What to work on - Pick each line that has "screenshot" out of the records.

Task material -
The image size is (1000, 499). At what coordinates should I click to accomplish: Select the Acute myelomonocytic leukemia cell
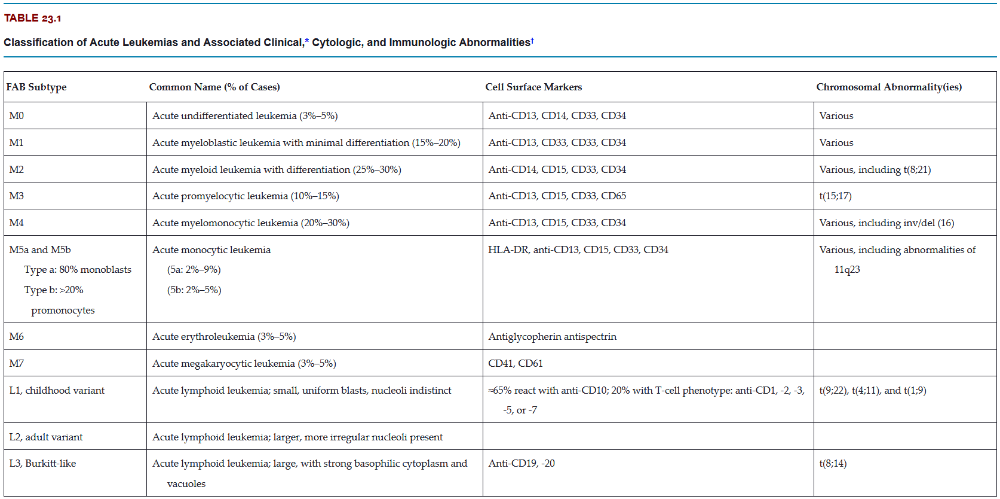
--
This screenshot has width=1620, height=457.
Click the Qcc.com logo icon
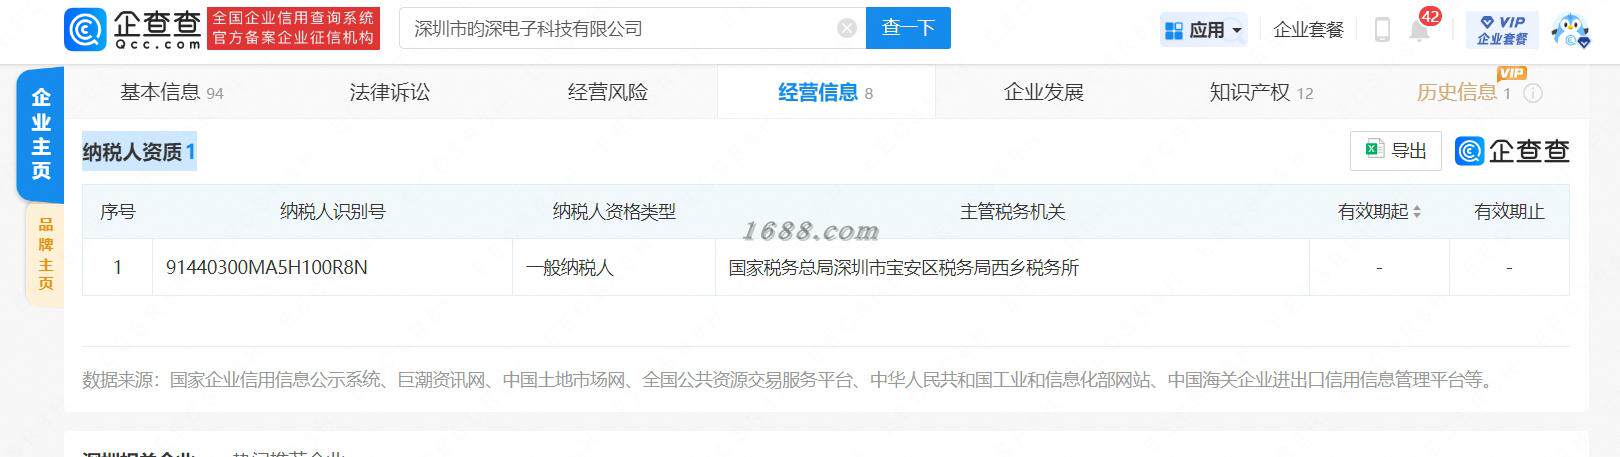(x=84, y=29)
* * *
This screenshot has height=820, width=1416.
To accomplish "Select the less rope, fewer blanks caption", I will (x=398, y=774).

Result -
This screenshot has width=1620, height=457.
This screenshot has height=820, width=1416.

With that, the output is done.